Here’s a comparison of changes in government employment (federal, state, and local) during the first four years of three presidents who came to office amid a troubled economy:

That spike early on is Census hiring; once that was past, the Obama years shaped up as an era of huge cuts in public employment compared with previous experience. If public employment had grown the way it did under Bush, we’d have 1.3 million more government workers, and probably an unemployment rate of 7 percent or less.

Here’s evidence that Obama is not growing the public sector as Mittens claims. These numbers represent thousands of teachers, health workers, scientists, highway workers. and public safety officials.
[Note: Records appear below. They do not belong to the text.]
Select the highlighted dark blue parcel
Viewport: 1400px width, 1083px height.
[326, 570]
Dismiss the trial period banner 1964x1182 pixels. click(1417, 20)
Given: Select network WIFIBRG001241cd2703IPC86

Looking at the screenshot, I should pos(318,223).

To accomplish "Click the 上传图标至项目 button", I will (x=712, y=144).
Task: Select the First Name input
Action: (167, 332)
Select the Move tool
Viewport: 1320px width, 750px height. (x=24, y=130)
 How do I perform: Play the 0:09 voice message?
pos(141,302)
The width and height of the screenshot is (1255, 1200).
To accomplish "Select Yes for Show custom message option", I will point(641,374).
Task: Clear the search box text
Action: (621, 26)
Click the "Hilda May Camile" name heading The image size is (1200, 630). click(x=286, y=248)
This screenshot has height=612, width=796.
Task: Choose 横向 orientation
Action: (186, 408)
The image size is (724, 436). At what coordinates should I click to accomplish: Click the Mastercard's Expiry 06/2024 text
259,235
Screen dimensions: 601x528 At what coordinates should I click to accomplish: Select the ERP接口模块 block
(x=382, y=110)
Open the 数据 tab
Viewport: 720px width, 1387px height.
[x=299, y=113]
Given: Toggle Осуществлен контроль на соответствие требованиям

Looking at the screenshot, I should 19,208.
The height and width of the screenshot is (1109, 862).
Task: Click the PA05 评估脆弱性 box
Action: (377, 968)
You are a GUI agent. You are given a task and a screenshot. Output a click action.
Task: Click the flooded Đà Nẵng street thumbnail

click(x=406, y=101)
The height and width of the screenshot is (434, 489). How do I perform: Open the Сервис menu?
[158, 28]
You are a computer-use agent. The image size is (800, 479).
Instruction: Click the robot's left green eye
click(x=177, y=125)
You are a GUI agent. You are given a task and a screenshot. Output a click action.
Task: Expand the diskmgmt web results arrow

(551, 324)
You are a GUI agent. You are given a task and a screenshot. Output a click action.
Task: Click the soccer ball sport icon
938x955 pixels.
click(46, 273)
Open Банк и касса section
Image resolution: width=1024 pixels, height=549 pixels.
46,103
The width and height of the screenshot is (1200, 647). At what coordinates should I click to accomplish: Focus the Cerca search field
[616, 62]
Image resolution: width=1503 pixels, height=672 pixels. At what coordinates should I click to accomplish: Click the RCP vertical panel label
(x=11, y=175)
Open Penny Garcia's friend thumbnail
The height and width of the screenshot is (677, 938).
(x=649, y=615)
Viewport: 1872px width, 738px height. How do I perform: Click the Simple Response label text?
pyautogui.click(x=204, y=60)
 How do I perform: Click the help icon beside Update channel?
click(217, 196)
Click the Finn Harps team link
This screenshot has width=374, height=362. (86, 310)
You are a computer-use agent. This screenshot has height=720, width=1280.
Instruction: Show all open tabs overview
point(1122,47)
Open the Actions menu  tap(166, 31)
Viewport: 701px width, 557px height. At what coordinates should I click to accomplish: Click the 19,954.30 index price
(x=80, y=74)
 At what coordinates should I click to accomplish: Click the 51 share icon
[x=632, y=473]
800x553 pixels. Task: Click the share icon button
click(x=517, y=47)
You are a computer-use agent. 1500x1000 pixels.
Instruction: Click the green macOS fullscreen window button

Here’s one last thought from the Economist: “The election will determine whether a nasty dose of austerity can be avoided.”

AMERICANS have watched austerity sweep Europe with a certain Schadenfreude. But eight months from now they may get a dose of the same medicine. The political compromises that have produced much of America’s deficit of 8% of GDP are programmed to go into reverse at the end of the year, two months after the election. A stimulus package consisting of a payroll-tax cut, investment tax credit and enhanced unemployment insurance expires then, as do George W. Bush’s tax cuts (which have already been extended by two years from their original end-date of 2010). At the same time an automatic, across-the-board cut in domestic and defence spending, called a “sequester”, takes effect, cutting about $100 billion from government spending next year.

The economic impact of this fiscal cliff is a matter of some debate. The Congressional Budget Office reckons that the combined effects of the sequester and the expiring tax cuts would add up to 3.6% of GDP in fiscal 2013. But David Greenlaw of Morgan Stanley, which puts the total effect at almost $700 billion at an annual rate, argues that the calendar-year impact is much larger, at around 5%. Others think the effect would be smaller, noting that some people will not experience the full tax hit until they file their returns in 2014.

Even the lower estimates could easily be enough to tip the economy back into recession.

These tax cuts have not been as successful as other forms of fiscal policy might have been.  However, austerity measures taken in many states has been somewhat offset by these Federal Policies.  It will be interesting to see how long the economy will hold out under current conditions if and when these things expire. It’s simply been a mind boggling process to watch so many countries unleash unregulated financial innovations and low interests rates then bail out for the financial sector after its bets went bad.  It’s been even worse to watch the victims of this excess be forced to pay for the results of government supported speculative bubbles.  I’m wondering exactly what the results of these elections will bring to Europe and how our own electorate will act in the fall.

So, I depressed you with a lot of dismal science stuff today.  What’s on your reading and blogging list?